Without interrogating this brief routine, nor accounting for the metaphysics affected by this enumeration (children and money as forms of discrete quantifiable entities), the act of the woman walking away can only be interpreted in a way that reproduces the separation of the moral and rational; either she morally rejects Centrelink and the Intervention, or she cannot understand the logic of money and finance. However, it may be that this mother and her two children are a single expression of one of the foundational relations constitutive of the Yolnu reality, yothu-yindi, and that attempts to fragment or undermine this are both morally and logically wrong. Hence, actively refusing this enumeration is the right and rational thing to do.

By recognising that the practices of enumeration in which numbers, worked as representations, effect particular metaphysics with particular subjects and particular objects, one can understand number as doing political work. Enumeration as representation helps to produce some realities and not others, and most of the time does so without question. Nevertheless, when we conceptualise numbers as neither ideal nor real objects existing independently of the practices taken to represent them but as objects crafted in this very practice, numbers are no longer guaranteed this secure self-evident existence. They can be outright refused, and they can also be crafted in slightly different ways, creating multiple types of number. This may sound odd--having multiple types of number--but this is exactly what has occurred in the continuing implementation of Income Management.

   It is a Thursday, a pay day. Today the Foodcards become active. The
   shop is busy. At the registers are three Centrelink staff, two
   Deloitte staff and the shop employees working on the registers. A
   woman hurries past holding her Foodcard, being led by Kate, a
   Deloitte staffer. Kate shows the shopper and a crowd around her the
   touch-screen computer kiosk where your balance is both displayed
   and sent to your Foodcard. The woman quickly walks to the counter
   to buy her goods. 'So who needs a Foodcard?' asks Kate in a loud

   I grab a drink and wait in line, listening, watching and being a
   part of the confusion, occasional delight and frustration. In front
   of me is an older woman whom I had seen earlier at the shop
   accompanied by the Centrelink boss, the Government Business
   Manager, the homelands nurse, and a letter from Centrelink. Now she
   is at the counter, buying goods with her Foodcard. It is taking a
   while. A younger woman repeatedly adds more items to the pile of
   goods being registered for purchase. I hear the lady operating the
   register say an amount of money: 'three dollars eighty'. The
   younger woman leaves and returns with a bag of nuts. These are
   scanned and another amount is read out: 'one dollar twenty-five'
   she says, then suggests, 'apple?' The young lady fetches an orange.
   I realise that this little routine is trying to exhaust the money
   quarantined on the Foodcard.

   When this routine ends, the shop worker says, 'It's telling you,
   you need to pay.' Both buyer and seller are puzzled: isn't the idea
   of quarantining not to use money, not to 'pay'? The shop worker
   turns to the Centrelink employee who is sitting behind her and
   playing games on her laptop. 'Maybe she has spent too much?' the
   Centrelink employee responds. Kate comes over. 'She has one hundred
   dollars to spend...' Kate says and peers at the screen. 'For the
   chips and the baby bottle she has to pay cash,' she says, pointing
   to icons that must indicate this fact. 'The bottle costs two
   dollars forty and two fifty-five for the chips.

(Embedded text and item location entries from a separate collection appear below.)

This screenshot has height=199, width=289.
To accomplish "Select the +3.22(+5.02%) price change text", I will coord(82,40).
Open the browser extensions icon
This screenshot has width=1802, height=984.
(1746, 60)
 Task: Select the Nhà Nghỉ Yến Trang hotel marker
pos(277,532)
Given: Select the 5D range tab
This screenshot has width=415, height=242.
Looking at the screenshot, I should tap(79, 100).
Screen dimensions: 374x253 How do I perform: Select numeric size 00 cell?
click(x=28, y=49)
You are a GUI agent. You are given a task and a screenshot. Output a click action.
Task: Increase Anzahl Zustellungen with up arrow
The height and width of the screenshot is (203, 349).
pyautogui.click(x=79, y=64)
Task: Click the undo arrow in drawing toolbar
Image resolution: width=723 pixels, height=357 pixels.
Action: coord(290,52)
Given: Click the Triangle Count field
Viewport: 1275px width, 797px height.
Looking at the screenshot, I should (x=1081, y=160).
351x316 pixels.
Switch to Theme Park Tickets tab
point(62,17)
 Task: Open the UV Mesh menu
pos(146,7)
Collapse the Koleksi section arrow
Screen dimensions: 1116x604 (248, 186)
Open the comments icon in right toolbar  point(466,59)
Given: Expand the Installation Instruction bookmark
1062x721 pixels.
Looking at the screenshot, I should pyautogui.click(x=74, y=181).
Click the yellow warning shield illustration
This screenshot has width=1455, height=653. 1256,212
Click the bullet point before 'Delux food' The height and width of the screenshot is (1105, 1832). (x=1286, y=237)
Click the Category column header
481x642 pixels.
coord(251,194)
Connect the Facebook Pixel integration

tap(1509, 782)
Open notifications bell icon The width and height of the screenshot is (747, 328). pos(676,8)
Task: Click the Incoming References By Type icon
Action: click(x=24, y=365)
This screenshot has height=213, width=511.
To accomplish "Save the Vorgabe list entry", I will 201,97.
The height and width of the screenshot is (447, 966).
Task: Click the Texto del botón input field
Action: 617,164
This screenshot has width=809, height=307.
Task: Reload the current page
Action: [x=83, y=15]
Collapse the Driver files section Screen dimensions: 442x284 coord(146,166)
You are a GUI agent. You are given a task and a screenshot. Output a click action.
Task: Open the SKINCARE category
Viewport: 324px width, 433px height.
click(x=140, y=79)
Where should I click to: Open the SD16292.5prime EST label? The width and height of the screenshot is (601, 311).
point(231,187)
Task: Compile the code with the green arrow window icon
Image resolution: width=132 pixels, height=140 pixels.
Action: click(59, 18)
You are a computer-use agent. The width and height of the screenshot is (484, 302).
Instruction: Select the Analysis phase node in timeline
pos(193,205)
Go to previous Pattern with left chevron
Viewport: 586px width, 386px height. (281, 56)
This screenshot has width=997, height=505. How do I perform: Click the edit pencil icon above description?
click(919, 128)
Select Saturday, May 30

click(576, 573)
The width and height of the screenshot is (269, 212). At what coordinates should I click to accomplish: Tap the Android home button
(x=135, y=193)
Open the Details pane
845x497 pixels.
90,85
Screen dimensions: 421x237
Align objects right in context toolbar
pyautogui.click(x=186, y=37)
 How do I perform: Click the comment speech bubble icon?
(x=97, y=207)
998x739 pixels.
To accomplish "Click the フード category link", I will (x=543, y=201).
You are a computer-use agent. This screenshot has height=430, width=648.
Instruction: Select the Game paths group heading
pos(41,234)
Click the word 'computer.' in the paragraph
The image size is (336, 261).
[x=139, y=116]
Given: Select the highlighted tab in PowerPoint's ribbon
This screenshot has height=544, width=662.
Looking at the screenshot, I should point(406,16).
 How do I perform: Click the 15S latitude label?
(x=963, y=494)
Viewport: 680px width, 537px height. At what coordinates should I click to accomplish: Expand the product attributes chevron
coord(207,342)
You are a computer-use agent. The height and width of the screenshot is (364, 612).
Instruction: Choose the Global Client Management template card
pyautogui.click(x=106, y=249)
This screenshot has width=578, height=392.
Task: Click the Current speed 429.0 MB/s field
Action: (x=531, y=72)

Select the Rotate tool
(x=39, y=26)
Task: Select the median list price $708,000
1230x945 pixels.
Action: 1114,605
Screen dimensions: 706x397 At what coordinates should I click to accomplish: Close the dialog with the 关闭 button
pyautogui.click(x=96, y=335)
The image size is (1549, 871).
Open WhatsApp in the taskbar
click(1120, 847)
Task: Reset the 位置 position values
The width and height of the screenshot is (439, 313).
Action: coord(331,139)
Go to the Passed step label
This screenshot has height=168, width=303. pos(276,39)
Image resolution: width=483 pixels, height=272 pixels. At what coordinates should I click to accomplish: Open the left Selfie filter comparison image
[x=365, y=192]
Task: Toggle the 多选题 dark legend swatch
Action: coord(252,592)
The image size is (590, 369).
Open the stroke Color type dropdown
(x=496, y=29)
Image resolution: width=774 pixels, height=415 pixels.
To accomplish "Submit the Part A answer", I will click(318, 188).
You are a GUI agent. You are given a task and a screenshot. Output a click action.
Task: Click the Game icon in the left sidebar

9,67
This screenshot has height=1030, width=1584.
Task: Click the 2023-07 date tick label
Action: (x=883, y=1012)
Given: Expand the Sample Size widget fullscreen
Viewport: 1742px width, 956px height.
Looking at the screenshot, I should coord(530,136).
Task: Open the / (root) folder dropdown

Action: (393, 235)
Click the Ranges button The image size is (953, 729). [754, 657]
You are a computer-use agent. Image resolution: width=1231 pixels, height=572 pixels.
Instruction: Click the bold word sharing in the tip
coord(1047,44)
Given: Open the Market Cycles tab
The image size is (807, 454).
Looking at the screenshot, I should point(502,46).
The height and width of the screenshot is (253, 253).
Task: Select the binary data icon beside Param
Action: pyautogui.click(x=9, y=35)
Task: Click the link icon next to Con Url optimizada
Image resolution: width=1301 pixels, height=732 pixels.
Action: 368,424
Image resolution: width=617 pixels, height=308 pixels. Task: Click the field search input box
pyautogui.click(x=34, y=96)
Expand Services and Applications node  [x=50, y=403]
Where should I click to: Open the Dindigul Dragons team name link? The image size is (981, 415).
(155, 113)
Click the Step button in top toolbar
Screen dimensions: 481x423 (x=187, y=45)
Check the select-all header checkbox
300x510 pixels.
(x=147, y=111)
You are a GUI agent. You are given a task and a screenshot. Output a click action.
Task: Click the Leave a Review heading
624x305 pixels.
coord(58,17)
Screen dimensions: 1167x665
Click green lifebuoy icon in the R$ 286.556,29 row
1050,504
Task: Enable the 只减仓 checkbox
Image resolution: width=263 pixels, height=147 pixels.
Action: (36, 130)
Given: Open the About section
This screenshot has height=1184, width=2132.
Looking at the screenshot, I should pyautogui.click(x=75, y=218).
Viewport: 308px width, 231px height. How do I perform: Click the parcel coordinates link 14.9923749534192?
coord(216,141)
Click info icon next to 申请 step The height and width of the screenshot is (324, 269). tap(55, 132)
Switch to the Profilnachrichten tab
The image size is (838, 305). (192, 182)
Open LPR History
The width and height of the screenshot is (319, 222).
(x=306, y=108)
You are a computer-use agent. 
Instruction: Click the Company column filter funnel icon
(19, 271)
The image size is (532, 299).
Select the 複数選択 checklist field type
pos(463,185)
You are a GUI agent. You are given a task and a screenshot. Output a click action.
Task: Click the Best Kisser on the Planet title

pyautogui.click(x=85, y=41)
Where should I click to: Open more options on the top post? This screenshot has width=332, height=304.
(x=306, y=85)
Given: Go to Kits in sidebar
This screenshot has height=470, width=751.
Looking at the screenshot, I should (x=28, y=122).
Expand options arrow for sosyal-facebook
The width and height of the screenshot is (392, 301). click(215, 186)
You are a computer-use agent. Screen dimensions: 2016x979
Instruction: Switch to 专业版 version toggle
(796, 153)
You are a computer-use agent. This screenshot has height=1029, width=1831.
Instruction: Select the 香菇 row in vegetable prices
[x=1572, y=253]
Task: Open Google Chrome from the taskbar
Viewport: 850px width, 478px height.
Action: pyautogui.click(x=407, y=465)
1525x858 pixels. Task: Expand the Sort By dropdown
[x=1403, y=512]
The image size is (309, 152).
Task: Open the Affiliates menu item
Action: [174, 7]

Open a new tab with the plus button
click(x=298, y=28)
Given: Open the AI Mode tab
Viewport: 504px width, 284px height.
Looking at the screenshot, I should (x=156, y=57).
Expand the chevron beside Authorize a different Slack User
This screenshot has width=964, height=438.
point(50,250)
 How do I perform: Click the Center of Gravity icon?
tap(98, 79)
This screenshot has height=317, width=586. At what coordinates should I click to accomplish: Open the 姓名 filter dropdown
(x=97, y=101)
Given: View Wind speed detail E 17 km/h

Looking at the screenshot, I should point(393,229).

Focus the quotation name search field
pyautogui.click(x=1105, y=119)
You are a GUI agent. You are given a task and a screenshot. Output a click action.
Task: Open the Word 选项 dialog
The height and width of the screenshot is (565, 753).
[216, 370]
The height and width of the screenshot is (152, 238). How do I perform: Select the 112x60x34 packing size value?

Do you want to pay
   for them?' 'No.' The chips and the bottle are unregistered. 'You
   just don't know which items will be allowed on the Foodcard until
   they are scanned,' Kate says to the huddle of shop staff and the
   manager, Centrelink staff, myself and other shoppers who have
   gathered around this little lesson on Foodcards and Income

Why do you need a Foodcard? To receive all of your payment? To eat healthily? Yes and no, and more. The Foodcard became necessary for participation in the emerging economy in which number, as representing money-value, became multiple. During the introduction of the Foodcard and the imposition of this multiplicity of number, I was in disbelief. I would come home from the shop full of stories such as the one above, needing to retell them in person, on the phone and in emails. Confusing and compounding my disbelief was that the Yolnu shoppers against whom, unlike me, this system discriminates were neither so shocked nor puzzled. The successful working of a Foodcard even provoked excitement and delight! How could I reconcile this?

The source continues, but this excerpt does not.